▶ ACTIVITY
Write out again, unchanged, the line that has "Click gamepad icon in the Log out panel" and each following line through the end of the entries below; leave pictures out.
Start of SOURCE MATERIAL
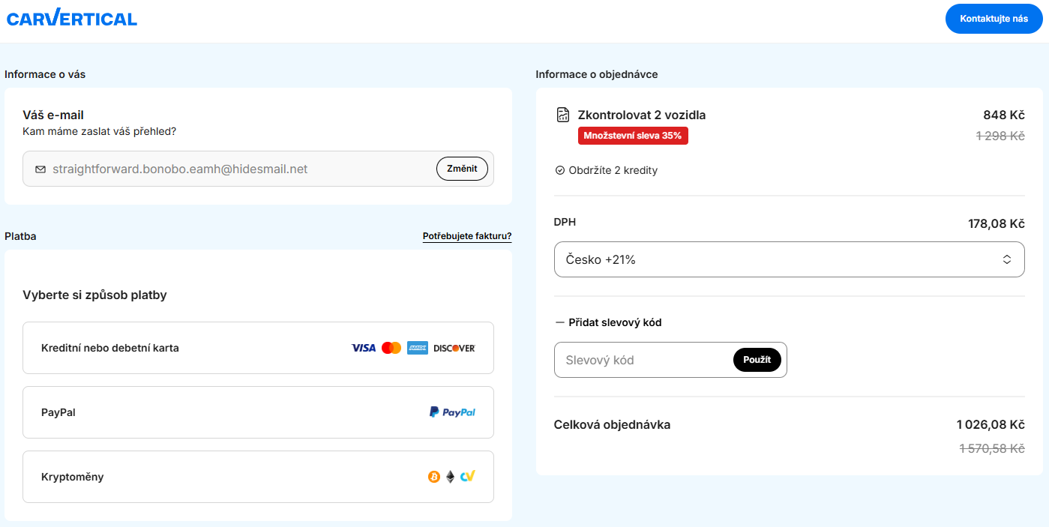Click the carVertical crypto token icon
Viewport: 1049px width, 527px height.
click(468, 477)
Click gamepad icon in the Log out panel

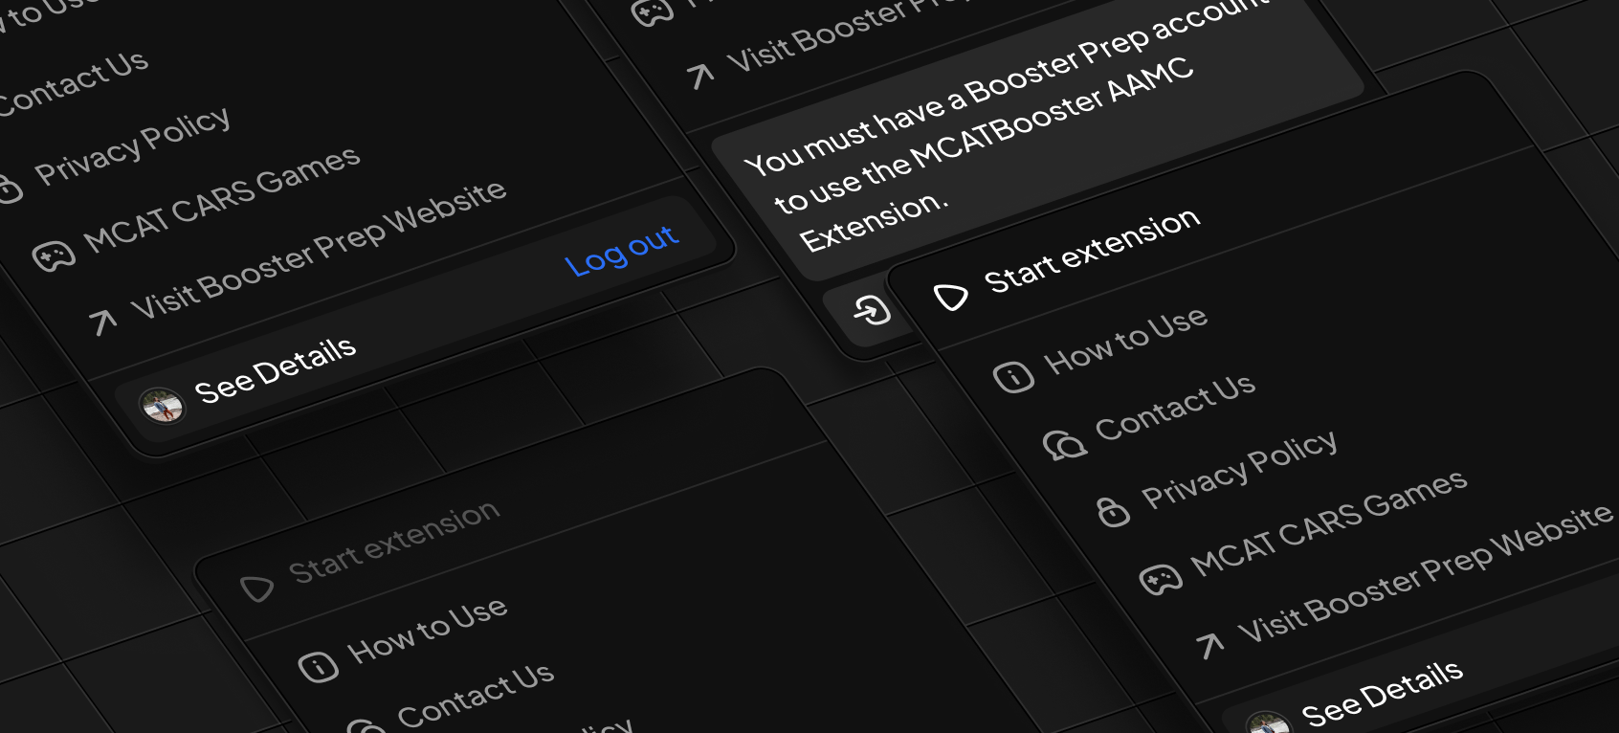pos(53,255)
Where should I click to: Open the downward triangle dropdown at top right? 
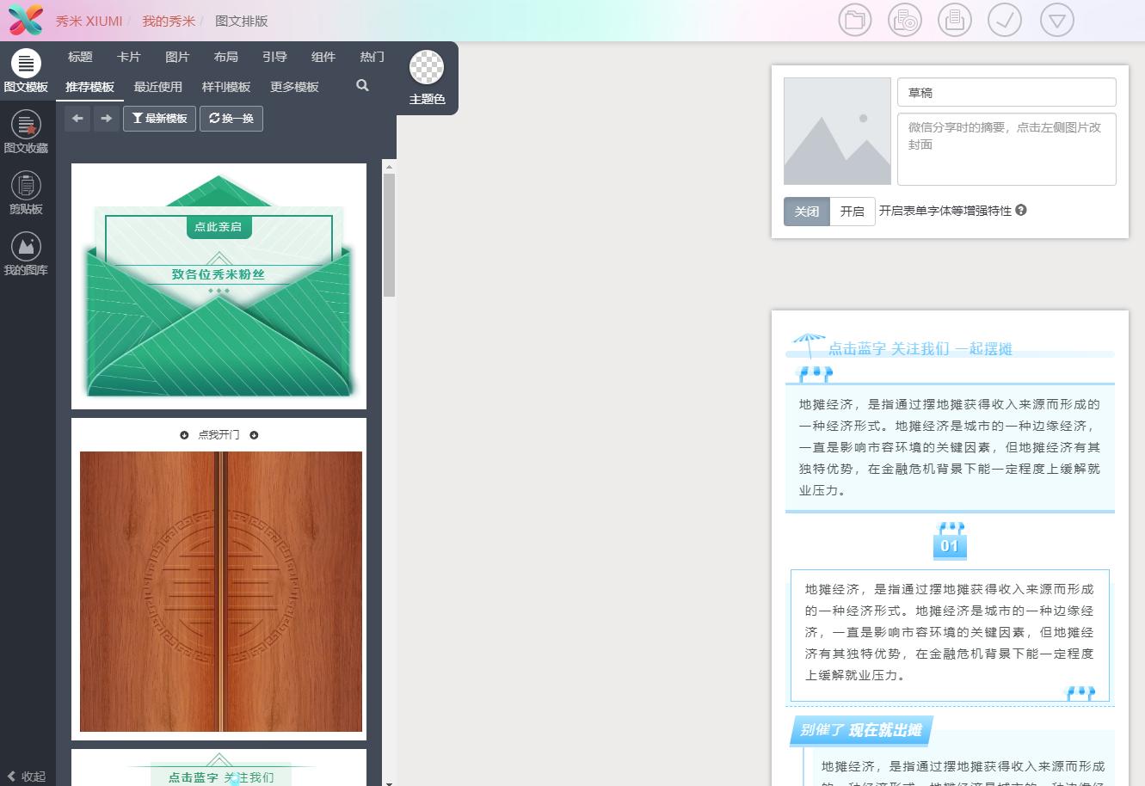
End of SOURCE MATERIAL
▶ YOUR RESPONSE
Click gamepad icon in the Log out panel

pos(53,255)
Where should I click to: Open the downward triangle dropdown at top right? 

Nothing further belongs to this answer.